The best part of this process is one day, our protégés “get it” and find themselves leading their subordinates and mentees using the same tools. I help, guide, and steer my protégés towards their success goals. I aim to help my protégé understand who they are, why they serve, and how they can comfortably lead authentically. Building tomorrow’s leaders of character and integrity is what keeps me focused on my Pride-Hustle-Desire (PHD).
Finally, here are suggestions of additional vital areas to share: expectations, values, strengths, interests, self-care, critical thinking, handling difficult conversations, leading across, leading up, supervising civilians, authentic leadership, work-life balance, the unspoken unknowns.

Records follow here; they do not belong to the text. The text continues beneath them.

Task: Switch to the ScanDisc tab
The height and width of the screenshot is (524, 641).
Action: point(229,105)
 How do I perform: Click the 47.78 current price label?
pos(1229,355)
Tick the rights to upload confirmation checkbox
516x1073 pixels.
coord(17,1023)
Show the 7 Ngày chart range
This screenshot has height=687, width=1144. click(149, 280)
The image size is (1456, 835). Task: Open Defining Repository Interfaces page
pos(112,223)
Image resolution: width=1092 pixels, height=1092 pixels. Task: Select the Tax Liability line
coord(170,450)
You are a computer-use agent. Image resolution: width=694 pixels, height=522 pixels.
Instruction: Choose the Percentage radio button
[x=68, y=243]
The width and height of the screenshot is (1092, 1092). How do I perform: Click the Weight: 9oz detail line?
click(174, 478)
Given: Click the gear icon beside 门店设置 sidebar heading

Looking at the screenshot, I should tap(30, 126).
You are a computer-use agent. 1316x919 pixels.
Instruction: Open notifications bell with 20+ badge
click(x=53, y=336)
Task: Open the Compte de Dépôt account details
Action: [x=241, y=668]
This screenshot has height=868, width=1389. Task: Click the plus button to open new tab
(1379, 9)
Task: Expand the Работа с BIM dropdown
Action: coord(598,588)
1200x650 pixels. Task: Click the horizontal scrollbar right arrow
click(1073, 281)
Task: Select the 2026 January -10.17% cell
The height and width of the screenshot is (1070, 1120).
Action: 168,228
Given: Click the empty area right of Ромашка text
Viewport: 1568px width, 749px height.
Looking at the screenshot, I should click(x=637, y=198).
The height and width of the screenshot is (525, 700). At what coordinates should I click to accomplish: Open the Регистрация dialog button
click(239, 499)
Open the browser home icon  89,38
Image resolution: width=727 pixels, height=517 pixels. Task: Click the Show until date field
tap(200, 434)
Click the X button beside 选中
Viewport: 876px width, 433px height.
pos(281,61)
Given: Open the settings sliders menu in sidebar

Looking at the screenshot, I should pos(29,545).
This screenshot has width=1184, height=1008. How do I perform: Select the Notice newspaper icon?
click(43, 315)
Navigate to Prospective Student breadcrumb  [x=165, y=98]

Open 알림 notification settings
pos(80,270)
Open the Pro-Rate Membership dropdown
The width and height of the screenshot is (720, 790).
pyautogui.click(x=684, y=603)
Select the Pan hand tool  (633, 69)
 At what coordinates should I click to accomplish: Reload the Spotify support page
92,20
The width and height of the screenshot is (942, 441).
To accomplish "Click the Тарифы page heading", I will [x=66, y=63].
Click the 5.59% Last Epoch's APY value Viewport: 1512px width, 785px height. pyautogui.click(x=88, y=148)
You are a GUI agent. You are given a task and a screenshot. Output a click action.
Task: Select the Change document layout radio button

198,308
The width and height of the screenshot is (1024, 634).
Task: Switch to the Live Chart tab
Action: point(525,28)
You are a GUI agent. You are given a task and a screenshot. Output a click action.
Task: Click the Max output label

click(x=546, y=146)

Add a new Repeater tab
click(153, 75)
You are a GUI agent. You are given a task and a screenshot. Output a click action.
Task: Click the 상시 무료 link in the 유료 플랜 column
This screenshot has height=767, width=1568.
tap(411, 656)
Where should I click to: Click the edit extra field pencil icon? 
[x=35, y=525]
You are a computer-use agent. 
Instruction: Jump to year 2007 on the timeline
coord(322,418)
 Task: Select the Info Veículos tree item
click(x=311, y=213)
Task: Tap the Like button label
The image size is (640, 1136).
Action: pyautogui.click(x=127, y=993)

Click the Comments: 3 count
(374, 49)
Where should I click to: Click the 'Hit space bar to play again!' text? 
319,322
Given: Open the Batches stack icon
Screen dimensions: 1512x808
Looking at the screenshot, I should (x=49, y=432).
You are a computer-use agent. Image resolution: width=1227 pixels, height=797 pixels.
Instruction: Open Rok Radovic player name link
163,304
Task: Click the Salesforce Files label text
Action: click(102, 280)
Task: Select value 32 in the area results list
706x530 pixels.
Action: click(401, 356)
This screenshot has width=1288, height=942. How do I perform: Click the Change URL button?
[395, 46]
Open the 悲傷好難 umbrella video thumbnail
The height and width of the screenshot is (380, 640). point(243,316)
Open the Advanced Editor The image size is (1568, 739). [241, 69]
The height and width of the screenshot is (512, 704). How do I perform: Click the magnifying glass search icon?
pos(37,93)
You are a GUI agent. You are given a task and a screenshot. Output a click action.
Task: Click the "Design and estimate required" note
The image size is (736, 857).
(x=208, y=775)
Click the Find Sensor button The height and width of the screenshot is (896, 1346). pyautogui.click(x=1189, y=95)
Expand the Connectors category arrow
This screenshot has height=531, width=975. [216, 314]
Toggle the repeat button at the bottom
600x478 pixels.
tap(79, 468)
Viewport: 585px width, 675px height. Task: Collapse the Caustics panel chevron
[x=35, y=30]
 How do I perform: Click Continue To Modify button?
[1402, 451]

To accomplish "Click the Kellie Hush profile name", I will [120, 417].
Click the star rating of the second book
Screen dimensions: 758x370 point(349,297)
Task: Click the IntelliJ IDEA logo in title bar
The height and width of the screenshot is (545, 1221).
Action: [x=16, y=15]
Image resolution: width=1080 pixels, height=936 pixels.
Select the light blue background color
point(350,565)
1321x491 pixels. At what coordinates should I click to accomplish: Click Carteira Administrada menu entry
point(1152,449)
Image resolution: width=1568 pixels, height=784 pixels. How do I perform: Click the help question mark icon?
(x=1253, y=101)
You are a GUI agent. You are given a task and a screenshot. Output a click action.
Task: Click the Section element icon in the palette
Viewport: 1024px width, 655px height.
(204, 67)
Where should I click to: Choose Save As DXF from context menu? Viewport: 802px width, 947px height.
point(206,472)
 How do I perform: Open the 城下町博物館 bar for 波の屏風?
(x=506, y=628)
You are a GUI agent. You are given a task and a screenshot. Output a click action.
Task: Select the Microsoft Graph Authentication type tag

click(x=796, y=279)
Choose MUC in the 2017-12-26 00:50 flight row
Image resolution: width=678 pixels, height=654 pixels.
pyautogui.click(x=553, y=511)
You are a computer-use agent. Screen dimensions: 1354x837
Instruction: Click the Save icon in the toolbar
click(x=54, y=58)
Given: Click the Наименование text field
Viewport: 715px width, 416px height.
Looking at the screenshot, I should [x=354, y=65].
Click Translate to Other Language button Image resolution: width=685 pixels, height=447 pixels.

Wistaria Joseph is a prior-enlisted 1993 USAFA graduate who hails from the U.S. Virgin Islands. She retired from the Air Force in 2021 after 31 years of service and commanding at the Squadron and Group levels. Wistaria last served in uniform as the Director of Manpower and Personnel for the U.S. Transportation Command. Since retirement, she continues to mentor growing leaders and is a founding member of nFormation LLC, a safe space community created by women of color to help women of color take a seat at the proverbial table, in order to shift the balance of power in favor of greater equity. Additionally, as Vice President, Mentoring Program with Air Force Cadet Officer Mentoring Association Inc, Wistaria has started 45 minority Air Force Officers and cadets on their own mentoring journey. In January, Wistaria began a PhD. program in Business Administration Degree with the University of South Florida and relocating to the greater Tampa Bay area. Recently, she also spent time reconnecting with the women of her USAFA class by assisting with planning their first Female-only weekend to Reconnect, Recharge, and Relax. Her passions include coaching, mentoring, traveling, educating, fine dining, wine tasting, and hot yoga.
From the eMentor Team: Thank you, for your continued service to our military men and women!